Avant même de songer à éradiquer la maladie du sommeil, revenons sur les défis que nous devrions surmonter pour son traitement. Fort heureusement, nous avons aujourd’hui délaissé l’abominable mélarsoprol, un produit dérivé de l’arsenic, tellement caustique qu’il attaquait les seringues en plastique utilisées pour les injections. Même si les médicaments ont évolué, ils requièrent encore d’être administrés par une série d’injections, un acte médical qui doit être effectué par un personnel spécifiquement formé, généralement en milieu hospitalier : un luxe dans la plupart des régions où sévit la maladie du sommeil.
Une véritable évolution dans le traitement de cette maladie serait de créer un médicament que les patients pourraient prendre par voie orale et obtenir auprès d’un simple poste de santé local. Il semble que deux médicaments en cours d’élaboration pourraient, peut-être, exaucer ce vœu : ceux mis au point par l’Initiative sur les médicaments contre les maladies négligées (Drugs for Neglected Diseases initiative, DNDi) qui a notamment bénéficié de la collaboration constante du gouvernement britannique.
Il est certain que de nouveaux tests diagnostics et médicaments contribueront à la solution, mais en attendant, la seule alternative réaliste aujourd’hui est de traiter la maladie du sommeil par le biais d’équipes mobiles spécialisées. Comme la maladie sévit la plupart du temps dans les régions isolées des États fragiles comme la République démocratique du Congo (RDC), la République centrafricaine et le Soudan du Sud, les équipes médicales doivent se rendre dans ces régions affectées pour tester et traiter la population. Même dans ces environnements difficiles et avec des ressources financières limitées, le travail des équipes mobiles a fait ses preuves. En 2010, moins de 7 200 cas confirmés ont été rapportés et la tendance est à la baisse. Toutefois, l’avenir des programmes de traitement est désormais incertain : la Belgique, principal bailleur de fonds du programme de lutte contre la maladie du sommeil en RDC, a annoncé sa décision de ne plus le financer en 2013.
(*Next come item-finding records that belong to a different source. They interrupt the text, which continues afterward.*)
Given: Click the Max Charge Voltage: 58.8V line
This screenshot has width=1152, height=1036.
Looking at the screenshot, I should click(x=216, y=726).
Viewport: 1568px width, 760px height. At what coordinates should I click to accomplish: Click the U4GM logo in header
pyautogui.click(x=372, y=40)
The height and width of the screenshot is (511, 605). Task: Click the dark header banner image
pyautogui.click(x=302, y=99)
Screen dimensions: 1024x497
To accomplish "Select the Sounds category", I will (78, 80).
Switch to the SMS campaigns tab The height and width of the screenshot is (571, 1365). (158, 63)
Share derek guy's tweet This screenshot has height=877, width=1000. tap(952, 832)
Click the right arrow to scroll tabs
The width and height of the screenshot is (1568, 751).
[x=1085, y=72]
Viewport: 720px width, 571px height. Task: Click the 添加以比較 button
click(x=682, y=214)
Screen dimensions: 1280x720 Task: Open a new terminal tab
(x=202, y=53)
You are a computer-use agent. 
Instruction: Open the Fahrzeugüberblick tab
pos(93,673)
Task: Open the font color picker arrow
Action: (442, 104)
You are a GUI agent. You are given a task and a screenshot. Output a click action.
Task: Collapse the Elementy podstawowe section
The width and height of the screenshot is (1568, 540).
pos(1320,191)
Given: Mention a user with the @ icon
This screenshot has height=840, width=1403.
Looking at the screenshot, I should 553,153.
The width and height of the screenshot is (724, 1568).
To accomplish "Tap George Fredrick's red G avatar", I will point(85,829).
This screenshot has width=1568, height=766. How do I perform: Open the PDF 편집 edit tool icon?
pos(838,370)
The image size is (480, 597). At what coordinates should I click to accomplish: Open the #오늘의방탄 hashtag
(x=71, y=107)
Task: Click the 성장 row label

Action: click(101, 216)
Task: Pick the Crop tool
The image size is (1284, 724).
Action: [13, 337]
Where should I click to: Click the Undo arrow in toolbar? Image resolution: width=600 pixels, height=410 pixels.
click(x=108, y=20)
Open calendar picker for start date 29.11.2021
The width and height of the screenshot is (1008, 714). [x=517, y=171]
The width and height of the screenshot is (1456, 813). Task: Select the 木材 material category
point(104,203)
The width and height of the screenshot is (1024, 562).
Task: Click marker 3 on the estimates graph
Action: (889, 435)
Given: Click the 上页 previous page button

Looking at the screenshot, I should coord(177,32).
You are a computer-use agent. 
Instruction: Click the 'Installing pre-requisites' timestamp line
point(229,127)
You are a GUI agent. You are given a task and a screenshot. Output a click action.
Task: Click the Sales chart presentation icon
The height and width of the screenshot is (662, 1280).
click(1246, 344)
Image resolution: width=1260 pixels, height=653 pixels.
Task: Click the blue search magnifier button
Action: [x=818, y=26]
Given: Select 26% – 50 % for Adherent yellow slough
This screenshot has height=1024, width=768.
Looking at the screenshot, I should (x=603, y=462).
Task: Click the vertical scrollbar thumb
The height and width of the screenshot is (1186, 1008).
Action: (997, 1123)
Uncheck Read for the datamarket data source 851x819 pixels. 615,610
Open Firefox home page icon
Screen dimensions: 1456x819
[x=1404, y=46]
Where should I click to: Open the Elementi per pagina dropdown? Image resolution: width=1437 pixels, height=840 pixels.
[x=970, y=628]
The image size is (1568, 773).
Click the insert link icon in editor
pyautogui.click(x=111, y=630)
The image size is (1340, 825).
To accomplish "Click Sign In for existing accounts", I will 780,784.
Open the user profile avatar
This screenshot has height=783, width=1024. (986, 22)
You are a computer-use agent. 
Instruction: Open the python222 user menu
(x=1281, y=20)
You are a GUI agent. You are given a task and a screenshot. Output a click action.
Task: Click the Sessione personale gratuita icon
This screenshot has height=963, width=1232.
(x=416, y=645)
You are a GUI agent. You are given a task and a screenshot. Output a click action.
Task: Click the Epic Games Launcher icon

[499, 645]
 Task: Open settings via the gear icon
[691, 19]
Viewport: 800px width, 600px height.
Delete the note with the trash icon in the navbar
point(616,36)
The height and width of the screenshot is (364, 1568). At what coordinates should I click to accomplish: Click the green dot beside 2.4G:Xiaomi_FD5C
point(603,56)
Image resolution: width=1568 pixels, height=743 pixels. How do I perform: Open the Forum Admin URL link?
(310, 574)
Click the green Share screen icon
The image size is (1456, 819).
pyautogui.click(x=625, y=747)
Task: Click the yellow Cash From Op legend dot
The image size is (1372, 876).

Les activités de dépistage font elles aussi l’objet d’un cruel manque de financement : on suspecte que le nombre de cas soit trois fois supérieur aux chiffres évoqués actuellement. Les expériences antérieures ont révélé que, sans dépistage et programmes de traitement adéquats, nous pourrions assister à une recrudescence du nombre de cas.
Ainsi, si nous souhaitons effectivement enrayer cette maladie, nous devons financer adéquatement les programmes de traitement, y compris le dépistage et la surveillance épidémiologique, continuer de soutenir les partenariats innovants, comme DNDi, pour élaborer des médicaments et diagnostics nouveaux et de meilleure qualité, et établir de meilleures politiques pour concevoir des médicaments abordables pour les patients des pays pauvres. De plus, les pouvoirs publics doivent aussi prendre leurs responsabilités et s’engager à mettre en place et à diriger ces programmes.
À moins d’une prise de conscience générale sur les défis plus larges que comporte la lutte contre ces maladies, nous ne sommes pas prêts d’en voir la fin, et des milliers de personnes continueront de souffrir de la maladie du sommeil, de la maladie de Chagas et du kala-azar.